▶ _Material_
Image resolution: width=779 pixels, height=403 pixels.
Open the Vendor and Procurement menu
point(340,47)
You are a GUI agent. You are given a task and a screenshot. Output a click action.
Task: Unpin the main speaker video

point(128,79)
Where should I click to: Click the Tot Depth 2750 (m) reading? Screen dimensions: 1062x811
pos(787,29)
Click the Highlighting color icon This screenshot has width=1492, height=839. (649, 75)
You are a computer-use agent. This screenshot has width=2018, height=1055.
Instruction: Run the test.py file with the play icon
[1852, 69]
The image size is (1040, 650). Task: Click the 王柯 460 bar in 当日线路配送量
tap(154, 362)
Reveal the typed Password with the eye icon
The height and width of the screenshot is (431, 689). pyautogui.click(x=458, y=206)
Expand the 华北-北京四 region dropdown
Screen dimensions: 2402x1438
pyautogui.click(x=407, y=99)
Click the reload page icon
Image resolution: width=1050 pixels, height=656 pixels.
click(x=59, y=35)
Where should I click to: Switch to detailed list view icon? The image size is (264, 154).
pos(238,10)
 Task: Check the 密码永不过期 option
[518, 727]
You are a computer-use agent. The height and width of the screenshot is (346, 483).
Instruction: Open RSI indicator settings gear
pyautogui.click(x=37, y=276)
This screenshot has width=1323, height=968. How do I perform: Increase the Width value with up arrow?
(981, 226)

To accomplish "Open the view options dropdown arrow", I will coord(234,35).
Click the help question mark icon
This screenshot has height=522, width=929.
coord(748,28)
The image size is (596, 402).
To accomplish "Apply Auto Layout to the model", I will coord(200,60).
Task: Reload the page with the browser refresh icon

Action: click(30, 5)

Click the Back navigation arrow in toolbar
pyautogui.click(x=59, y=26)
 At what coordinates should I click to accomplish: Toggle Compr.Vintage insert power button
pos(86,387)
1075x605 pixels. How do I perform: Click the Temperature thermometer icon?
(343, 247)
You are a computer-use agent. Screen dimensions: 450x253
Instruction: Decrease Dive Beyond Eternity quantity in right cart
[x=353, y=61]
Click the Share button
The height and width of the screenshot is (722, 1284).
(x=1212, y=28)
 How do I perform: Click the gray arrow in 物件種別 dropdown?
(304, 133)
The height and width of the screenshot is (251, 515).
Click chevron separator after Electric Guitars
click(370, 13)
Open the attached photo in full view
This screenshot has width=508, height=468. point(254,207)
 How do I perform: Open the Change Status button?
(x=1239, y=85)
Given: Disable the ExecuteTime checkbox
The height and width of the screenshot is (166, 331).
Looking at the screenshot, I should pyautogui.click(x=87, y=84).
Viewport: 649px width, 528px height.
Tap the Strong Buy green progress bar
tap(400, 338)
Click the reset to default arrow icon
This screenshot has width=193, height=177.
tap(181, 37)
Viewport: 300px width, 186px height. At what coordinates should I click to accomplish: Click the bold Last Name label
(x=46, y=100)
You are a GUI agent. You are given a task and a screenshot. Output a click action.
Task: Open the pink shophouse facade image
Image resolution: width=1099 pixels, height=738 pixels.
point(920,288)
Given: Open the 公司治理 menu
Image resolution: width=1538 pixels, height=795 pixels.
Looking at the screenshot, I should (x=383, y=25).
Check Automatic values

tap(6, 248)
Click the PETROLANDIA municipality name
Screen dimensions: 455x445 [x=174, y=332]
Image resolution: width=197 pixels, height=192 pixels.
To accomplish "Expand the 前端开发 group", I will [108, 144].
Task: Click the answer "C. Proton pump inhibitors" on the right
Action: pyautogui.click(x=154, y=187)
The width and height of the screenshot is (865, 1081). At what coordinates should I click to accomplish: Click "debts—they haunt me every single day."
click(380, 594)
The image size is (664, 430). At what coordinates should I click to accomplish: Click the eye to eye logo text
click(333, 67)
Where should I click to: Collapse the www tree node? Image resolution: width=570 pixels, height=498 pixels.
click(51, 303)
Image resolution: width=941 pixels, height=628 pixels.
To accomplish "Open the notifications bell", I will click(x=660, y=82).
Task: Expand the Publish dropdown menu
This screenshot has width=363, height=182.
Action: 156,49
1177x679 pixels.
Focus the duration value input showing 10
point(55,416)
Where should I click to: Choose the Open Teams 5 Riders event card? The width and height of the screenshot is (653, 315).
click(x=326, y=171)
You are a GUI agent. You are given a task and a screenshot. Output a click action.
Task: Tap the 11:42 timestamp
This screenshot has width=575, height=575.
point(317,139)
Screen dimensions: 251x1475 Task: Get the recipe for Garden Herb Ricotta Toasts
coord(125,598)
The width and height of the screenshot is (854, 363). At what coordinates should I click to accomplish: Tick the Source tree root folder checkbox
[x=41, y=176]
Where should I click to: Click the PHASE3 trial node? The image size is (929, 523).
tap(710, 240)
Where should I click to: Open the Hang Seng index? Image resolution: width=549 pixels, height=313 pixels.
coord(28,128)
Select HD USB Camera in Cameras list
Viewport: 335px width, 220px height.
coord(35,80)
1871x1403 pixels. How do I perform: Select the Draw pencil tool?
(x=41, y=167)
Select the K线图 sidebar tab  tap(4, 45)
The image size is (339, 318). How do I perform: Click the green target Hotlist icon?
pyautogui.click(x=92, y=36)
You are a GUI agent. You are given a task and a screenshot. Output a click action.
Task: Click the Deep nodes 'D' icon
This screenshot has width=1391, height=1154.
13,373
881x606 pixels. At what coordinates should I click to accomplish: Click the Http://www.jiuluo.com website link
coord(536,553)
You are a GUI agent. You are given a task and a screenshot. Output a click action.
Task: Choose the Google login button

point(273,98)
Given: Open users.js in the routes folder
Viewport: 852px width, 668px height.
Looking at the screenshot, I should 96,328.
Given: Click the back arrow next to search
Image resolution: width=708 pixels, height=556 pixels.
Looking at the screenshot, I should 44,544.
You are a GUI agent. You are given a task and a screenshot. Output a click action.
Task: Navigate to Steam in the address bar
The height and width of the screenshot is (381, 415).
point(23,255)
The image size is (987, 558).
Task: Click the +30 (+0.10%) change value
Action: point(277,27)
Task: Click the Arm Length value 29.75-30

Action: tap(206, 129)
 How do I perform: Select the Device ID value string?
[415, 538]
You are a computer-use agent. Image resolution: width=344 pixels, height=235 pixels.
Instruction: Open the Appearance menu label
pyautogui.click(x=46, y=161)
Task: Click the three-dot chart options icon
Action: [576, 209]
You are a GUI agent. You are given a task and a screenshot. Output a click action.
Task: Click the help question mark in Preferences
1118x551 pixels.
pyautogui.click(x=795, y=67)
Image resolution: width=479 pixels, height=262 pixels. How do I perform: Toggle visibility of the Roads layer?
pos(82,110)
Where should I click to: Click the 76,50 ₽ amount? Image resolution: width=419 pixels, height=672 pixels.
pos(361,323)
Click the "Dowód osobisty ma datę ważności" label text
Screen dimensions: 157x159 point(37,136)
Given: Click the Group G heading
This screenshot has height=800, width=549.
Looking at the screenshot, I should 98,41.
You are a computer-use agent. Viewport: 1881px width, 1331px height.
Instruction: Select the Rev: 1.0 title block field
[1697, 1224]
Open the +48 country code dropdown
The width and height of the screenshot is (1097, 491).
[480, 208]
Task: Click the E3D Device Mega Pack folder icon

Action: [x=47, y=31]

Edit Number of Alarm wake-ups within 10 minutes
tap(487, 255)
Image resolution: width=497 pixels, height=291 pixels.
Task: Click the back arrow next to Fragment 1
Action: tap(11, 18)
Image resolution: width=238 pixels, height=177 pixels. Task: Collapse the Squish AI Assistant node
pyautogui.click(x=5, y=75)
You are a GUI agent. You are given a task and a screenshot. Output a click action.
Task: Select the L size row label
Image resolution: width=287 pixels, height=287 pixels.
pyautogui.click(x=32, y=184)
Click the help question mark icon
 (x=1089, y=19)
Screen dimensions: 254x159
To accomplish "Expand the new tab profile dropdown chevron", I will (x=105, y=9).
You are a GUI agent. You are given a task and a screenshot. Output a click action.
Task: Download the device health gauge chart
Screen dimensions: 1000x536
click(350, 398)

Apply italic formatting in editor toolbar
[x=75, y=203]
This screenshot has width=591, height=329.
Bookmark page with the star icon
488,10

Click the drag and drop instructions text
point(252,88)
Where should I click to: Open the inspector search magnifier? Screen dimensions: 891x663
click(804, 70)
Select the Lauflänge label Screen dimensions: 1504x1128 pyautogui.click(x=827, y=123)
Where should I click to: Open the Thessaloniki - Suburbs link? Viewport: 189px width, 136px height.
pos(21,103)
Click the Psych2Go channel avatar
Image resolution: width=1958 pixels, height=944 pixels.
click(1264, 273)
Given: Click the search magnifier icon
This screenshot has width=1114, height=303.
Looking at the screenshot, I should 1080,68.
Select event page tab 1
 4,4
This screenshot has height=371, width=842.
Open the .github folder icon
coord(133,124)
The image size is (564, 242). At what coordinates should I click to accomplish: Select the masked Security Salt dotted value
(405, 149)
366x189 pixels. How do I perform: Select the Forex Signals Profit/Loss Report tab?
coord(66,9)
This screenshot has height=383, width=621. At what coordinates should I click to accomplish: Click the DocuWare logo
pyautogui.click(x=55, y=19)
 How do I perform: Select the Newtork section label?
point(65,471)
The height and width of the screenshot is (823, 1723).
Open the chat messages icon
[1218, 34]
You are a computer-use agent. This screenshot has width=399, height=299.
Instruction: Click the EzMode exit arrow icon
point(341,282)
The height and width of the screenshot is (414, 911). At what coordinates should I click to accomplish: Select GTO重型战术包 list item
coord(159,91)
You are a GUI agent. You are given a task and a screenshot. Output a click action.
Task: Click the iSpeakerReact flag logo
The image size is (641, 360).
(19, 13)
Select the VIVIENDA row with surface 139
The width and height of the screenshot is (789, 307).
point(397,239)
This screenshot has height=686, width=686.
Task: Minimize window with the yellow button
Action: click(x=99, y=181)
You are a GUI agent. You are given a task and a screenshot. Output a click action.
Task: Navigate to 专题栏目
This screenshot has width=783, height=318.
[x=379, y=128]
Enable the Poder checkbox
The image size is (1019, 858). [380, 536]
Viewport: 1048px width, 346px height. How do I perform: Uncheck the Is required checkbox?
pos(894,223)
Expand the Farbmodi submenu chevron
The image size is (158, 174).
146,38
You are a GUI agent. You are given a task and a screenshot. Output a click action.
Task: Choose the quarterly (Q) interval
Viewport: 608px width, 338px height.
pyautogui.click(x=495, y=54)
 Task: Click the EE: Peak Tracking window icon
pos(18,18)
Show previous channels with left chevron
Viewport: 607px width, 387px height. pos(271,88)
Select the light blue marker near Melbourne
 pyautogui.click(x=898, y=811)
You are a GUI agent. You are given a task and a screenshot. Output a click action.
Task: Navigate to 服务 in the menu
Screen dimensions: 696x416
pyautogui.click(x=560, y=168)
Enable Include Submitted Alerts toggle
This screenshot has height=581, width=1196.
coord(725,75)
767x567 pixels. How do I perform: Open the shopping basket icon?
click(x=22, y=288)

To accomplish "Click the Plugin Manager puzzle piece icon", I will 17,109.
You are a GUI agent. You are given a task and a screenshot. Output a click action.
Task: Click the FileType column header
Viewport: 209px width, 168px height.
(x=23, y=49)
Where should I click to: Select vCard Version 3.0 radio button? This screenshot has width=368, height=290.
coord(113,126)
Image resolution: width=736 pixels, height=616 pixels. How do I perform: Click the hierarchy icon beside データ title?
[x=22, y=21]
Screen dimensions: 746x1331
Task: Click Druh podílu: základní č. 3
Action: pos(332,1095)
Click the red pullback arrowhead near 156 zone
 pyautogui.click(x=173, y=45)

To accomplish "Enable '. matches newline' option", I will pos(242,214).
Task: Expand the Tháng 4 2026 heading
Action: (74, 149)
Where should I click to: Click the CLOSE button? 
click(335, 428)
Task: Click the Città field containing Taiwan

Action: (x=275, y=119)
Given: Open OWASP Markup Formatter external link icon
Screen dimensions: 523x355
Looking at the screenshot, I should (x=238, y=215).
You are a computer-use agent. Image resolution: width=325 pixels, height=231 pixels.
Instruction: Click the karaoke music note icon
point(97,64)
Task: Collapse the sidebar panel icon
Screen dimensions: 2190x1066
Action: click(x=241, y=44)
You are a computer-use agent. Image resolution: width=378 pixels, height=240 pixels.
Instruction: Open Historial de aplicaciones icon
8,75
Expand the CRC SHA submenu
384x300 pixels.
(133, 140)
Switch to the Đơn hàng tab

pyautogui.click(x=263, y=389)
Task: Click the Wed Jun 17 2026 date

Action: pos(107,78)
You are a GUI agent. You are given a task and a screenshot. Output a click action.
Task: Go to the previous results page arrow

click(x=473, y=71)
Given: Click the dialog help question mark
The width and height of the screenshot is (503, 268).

▶ _Instruction_
Return the lines of the data from the line containing "I will pos(242,214)." through the end of the data, with both ends included, exactly as they appear.

▶ _Solved exercise_
To accomplish "Enable '. matches newline' option", I will pos(242,214).
Task: Expand the Tháng 4 2026 heading
Action: (74, 149)
Where should I click to: Click the CLOSE button? 
click(335, 428)
Task: Click the Città field containing Taiwan

Action: (x=275, y=119)
Given: Open OWASP Markup Formatter external link icon
Screen dimensions: 523x355
Looking at the screenshot, I should (x=238, y=215).
You are a computer-use agent. Image resolution: width=325 pixels, height=231 pixels.
Instruction: Click the karaoke music note icon
point(97,64)
Task: Collapse the sidebar panel icon
Screen dimensions: 2190x1066
Action: click(x=241, y=44)
You are a computer-use agent. Image resolution: width=378 pixels, height=240 pixels.
Instruction: Open Historial de aplicaciones icon
8,75
Expand the CRC SHA submenu
384x300 pixels.
(133, 140)
Switch to the Đơn hàng tab

pyautogui.click(x=263, y=389)
Task: Click the Wed Jun 17 2026 date

Action: pos(107,78)
You are a GUI agent. You are given a task and a screenshot. Output a click action.
Task: Go to the previous results page arrow

click(x=473, y=71)
Given: Click the dialog help question mark
The width and height of the screenshot is (503, 268).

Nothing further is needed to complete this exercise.